Recommended Commentaries
Recommendations are grouped to help you build a working shelf. A top choice aims to serve as your primary companion for preaching and teaching. A strong recommendation provides a second trusted voice that complements your main volume. A useful supplement helps with structure, background, or a particular angle, without demanding more time than it is worth.
A simple strategy, choose one main commentary you will actually consult weekly, then add a second voice only where the passage is especially dense or pastorally sensitive.
- The Message of John’s Lettersby David Jackman, Score: 8.9
A clear, heart-searching guide that weds careful exegesis to searching application for those teaching John’s letters.
- The Epistles Of Johnby I. Howard Marshall, Score: 8.7
A clear, faithful, and pastorally sensitive exposition of the Johannine Epistles.
- James, Epistles of John, Peter, and Judeby Simon J. Kistemaker, Score: 8.4
A well-rounded and thoughtful volume that handles each letter with balance, clarity, and a steady pastoral instinct.
Additional help is often most valuable in vv.5 to 8 on gospel partnership and hospitality, and in vv.9 to 11 where church authority, exclusion, and the pattern of leadership need careful pastoral application.
Preaching and Teaching Helps
3 John is short enough for a single sermon, but it can also serve as a rich training text for church culture, membership, and mission support.
- Explain hospitality in its missionary setting, show why supporting travelling workers mattered, then translate that principle to modern sending, support, and platforming.
- Apply leadership warnings without sensationalism, name the danger of pride plainly, but keep the goal restorative, protective, and Christ centred.
- Distinguish authority from domination, highlight the difference between shepherding for the flock’s good and controlling for personal status.
- Make discipleship concrete, use v.11 to show how imitation works, people become like the patterns they follow.
- Handle personal names wisely, John names both harmful and helpful examples, so you can address real dynamics without turning the sermon into gossip.
- Connect peace to truth, John seeks peace and personal fellowship without compromising truth, a needed model for church conflict resolution.
This Book in the Story of Scripture
3 John sits within the wider apostolic work of establishing and protecting churches in the aftermath of Christ’s resurrection and ascension.

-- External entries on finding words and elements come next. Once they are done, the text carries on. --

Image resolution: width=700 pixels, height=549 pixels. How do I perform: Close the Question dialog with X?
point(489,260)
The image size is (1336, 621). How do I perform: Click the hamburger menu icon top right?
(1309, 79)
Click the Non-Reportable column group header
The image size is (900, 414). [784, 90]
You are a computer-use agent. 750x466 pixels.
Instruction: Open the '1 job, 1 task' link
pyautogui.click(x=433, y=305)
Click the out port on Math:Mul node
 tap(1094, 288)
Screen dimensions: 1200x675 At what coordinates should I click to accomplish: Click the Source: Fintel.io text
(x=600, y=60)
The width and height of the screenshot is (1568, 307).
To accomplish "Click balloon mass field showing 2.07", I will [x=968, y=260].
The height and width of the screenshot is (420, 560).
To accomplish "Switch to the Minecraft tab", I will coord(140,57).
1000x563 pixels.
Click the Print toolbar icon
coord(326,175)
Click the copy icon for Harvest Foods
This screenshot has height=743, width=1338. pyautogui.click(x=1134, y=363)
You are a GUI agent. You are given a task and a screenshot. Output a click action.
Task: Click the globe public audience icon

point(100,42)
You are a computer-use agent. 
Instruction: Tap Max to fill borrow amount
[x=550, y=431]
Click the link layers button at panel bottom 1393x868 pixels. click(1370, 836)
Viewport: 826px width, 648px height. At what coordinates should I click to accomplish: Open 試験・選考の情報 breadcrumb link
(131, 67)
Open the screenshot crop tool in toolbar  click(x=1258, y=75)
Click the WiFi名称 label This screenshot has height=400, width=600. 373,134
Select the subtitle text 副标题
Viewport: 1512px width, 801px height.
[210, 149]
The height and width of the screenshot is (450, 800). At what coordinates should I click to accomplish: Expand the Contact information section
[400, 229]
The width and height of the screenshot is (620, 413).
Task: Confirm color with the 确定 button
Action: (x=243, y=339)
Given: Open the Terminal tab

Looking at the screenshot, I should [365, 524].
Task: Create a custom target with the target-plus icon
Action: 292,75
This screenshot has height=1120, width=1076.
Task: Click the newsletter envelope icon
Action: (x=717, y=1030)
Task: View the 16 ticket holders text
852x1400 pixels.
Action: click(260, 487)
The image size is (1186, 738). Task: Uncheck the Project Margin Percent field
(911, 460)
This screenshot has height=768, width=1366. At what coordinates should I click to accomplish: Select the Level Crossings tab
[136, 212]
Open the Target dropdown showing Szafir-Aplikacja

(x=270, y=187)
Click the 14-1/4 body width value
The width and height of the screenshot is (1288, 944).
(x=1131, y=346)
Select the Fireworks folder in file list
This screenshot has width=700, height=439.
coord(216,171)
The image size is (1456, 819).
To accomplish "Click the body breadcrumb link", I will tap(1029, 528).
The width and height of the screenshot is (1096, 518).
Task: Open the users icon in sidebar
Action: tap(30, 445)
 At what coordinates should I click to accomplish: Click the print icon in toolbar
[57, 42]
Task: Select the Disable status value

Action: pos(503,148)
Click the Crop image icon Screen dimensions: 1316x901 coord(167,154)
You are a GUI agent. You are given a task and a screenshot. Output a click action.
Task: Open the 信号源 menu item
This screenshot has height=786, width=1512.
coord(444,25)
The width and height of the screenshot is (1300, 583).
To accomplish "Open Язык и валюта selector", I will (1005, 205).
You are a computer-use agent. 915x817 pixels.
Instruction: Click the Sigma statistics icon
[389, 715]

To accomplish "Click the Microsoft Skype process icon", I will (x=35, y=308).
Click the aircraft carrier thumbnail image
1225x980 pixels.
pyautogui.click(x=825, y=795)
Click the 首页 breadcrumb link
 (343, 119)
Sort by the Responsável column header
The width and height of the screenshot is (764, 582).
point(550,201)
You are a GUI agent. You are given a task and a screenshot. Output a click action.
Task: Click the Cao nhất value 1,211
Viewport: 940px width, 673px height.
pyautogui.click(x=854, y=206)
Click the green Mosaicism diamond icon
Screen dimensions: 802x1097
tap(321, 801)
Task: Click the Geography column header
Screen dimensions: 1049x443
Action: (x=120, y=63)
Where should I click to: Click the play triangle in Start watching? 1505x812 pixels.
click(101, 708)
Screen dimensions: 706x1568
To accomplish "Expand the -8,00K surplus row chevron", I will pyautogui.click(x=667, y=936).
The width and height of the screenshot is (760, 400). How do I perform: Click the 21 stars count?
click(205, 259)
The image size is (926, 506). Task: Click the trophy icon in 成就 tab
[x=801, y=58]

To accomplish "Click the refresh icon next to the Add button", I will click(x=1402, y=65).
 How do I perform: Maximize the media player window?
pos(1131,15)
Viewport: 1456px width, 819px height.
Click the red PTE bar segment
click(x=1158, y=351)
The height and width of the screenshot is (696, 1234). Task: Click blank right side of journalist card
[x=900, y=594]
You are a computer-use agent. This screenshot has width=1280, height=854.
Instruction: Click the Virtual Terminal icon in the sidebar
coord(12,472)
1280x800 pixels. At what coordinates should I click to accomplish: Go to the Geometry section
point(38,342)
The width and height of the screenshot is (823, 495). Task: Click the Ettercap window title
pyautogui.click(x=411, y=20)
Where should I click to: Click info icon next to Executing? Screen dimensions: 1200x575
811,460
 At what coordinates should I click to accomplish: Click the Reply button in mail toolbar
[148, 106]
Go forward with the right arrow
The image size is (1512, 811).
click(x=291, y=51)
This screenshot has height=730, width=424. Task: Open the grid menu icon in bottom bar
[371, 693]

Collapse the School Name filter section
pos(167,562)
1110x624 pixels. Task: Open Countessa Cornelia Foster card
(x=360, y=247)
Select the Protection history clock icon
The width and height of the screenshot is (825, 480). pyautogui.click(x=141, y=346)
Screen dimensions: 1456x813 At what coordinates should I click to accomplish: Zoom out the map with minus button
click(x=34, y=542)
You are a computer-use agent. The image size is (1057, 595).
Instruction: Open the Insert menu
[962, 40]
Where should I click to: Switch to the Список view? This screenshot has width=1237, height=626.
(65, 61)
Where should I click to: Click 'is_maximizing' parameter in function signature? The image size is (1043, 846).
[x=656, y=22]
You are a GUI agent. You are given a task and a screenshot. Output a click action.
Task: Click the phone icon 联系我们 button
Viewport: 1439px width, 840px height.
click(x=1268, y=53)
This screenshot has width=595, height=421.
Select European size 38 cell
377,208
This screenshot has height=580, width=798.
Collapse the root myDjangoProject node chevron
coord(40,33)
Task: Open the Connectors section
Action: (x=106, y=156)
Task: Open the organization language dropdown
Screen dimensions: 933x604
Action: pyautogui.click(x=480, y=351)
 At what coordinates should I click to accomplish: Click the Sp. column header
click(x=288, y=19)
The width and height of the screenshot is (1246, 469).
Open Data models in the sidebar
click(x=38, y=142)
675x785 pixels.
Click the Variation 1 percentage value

The risen Lord continues to gather and keep his people through the truth preached by the apostles, and through the ordinary means of Christian fellowship, hospitality, and faithful leadership. This letter shows that the advance of the gospel is carried not only by preaching, but also by a church culture that welcomes what is true and refuses what is proud and destructive.
The book shapes the church by strengthening assurance that truth can be known and lived, and by forming habits of love that serve mission. It calls congregations to support faithful workers, to recognise that character matters, and to guard against leadership that turns the church inward and unsafe. In doing so it encourages a steady, outward facing life of obedience, where Christ is honoured and the weak are protected.
Because Christ gathers his people by the truth, the church can practise costly love, support gospel work with joy, and resist proud patterns that suffocate obedience and hope.